Now on to the making of American foreign policy. To be certain, American foreign policy is no longer the exclusive preserve of the president of the United States. In the post-Vietnam era, the US Senate Committee on Foreign Relations, the House's International Relations Committee, the media and various think tanks have become increasingly influential.
The most potent leverage that the Congress has over the president is its absolute fiscal powers. It is true that the president still launches a wide array of foreign policy initiatives but only Congress can authorise spending. In 1973, the Congress passed the War Powers Act, further restricting the president's authority in lands outside the US. In 1974, the Budget and Impoundment Control Act was passed that "limits the president's power to rescind or delay (impound) the spending of money appropriated by Congress".

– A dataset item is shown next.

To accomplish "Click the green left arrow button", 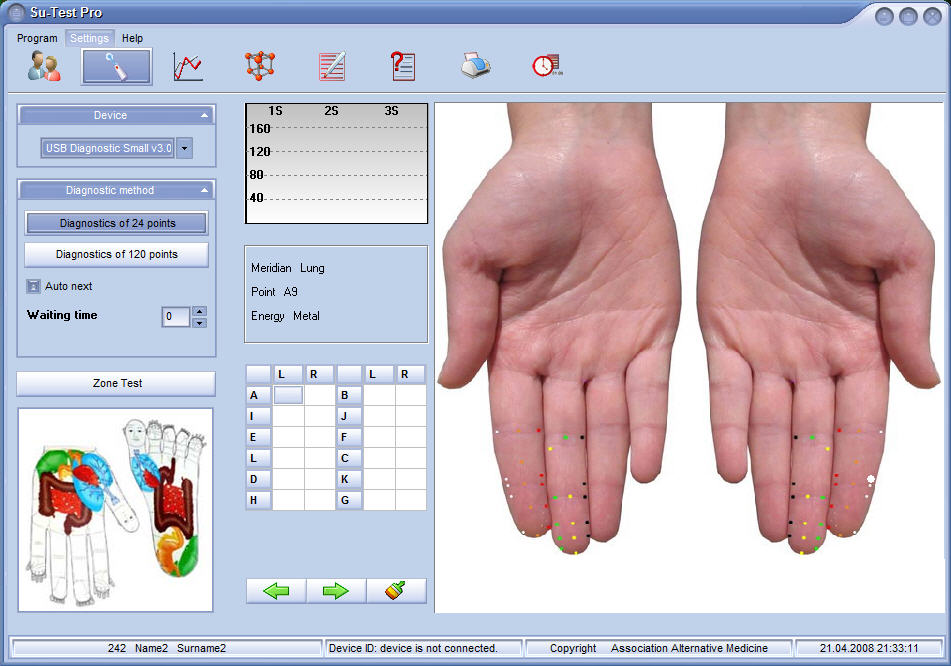I will click(276, 591).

Joseph Biden, chairman US Senate Committee on Foreign Relations, has already said that he plans to weigh Pakistan's upcoming elections by American standards and not by Pakistani standards. That'll be a tall order to fill. Then there is Henry Hyde, chairman House's International Relations Committee, wanting to monitor how America's newfound ally brings back democracy.

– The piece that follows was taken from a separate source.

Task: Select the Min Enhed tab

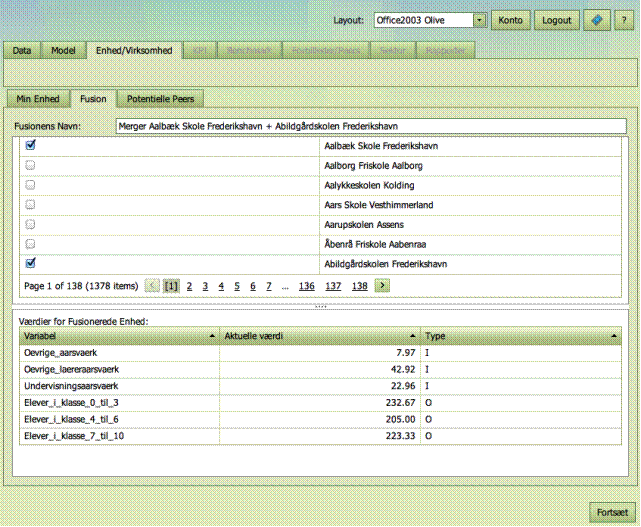Action: pos(38,98)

Here's a lesson out of Iran. Mohammad Reza Pahlavi became America's regional power-boy and ruled 60 million Iranians for 38 years. In 1979, as riots engulfed Tehran, America quickly withdrew support and the Shah was forced into exile.
Here's another one from the Philippines. The US supported Ferdinand Marcos for 21 long years. In 1986, through "ballot box stuffing and other illegal activities, plus a total control of the media", Marcos declared himself the winner of the presidential election. The US government rather quickly deserted President Marcos upon realising the strength of the opposition. The US Senate also voted that the "election was marred by fraud". A popular indigenous rebellion forced Marcos into exile.
Conclusion of the two stories: The United States rolls the carpet without any advance notice from underneath their favourite ally on the first sign of opposition's strength. My point is that NRB's attempts to manipulate voters' will has the potential of strengthening the opposition to the military government.
Admittedly, Islamabad-2002 is not the same as Tehran-1979 or Manila-1986. We have a general who is perceived to be pragmatic, sincere and fair, leading an administration that is not yet tainted with blatant corruption or massive wrongdoing. Efforts to bend election results one way or another may, however, change all that. Either hold a free and fair election or don't hold one altogether.